С поздних портретов на нас глядит человек с заострёнными чертами лица, нервным взглядом и двумя глубокими бороздами между бровей. Этот человек хочет, чтобы его оставили в покое и не донимали глупостями. Он был сочным мальчиком с яркими, полными губами и румянцем на щеках, когда решил, что создаст для своей страны литературу. И он стёр руки в кровь, но сделал это, чтобы потом, утратив и сочность, и румянец, оставить созданное им румяным и сочным мальчикам, которые первым делом смеялись над ним (о! они имели право, ведь они были талантливее). Он дал своей стране её первую Историю, на этой работе высох, облысел, изнервничался − и в ответ услышал только, что вместо этого ему следовало бы написать оду против кровавого режима, тогда его, пожалуй, зауважали бы (как потом досадовал Пушкин на себя девятнадцатилетнего!). А он, когда его об этом попросили, подал императору записку с изложением своих политических взглядов, и этот текст лёг под цензурный запрет на полторы сотни лет − толком его опубликуют, только когда будет разваливаться Советский Союз. Но, даже не опубликованная, записка даст повод либералам проклинать в Карамзине фанатика-реакционера, а патриотам − антинародного провокатора.

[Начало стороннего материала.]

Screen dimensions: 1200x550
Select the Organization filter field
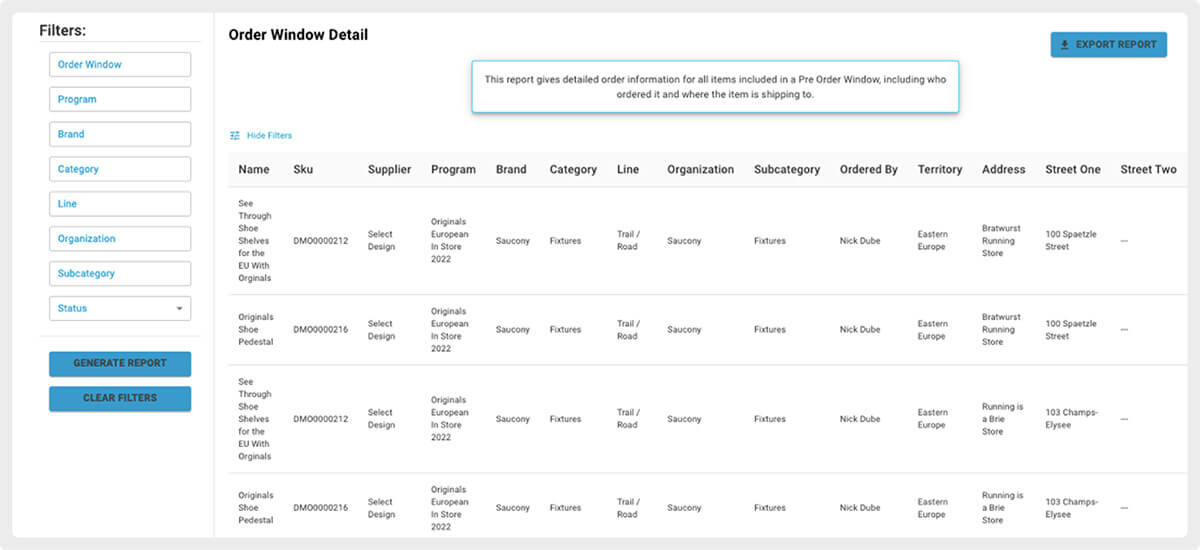(120, 239)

От всего этого устанешь.
И можно представить себе, как вместо того, чтобы отложить перо, склониться на поверхность рабочего стола и испустить дух, что было в самом деле, Карамзин, подобно сказочному полурослику, собирает дорожную сумку, выходит один из своего шумного дома на углу Невского и Фонтанки и идёт прозрачной белой ночью, что-то не то напевая, не то бубня под нос, до берега моря, где его ждёт лодка. Добирается до Кронштадта и садится там вместе с покидающими Средиземье эльфами на корабль, который увозит его в Европу его души, в Италию его сердца. Маленькая, сухая, подтянутая фигура этого старика удаляется, рябит, он даже не машет нам на прощание, разве что слегка неодобрительно поглядывает из-под бровей − так уходит от нас в новое, хотя, в сущности, Путешествие всегда одно и то же, путешествие великий русский мастер Николай Михайлович Карамзин.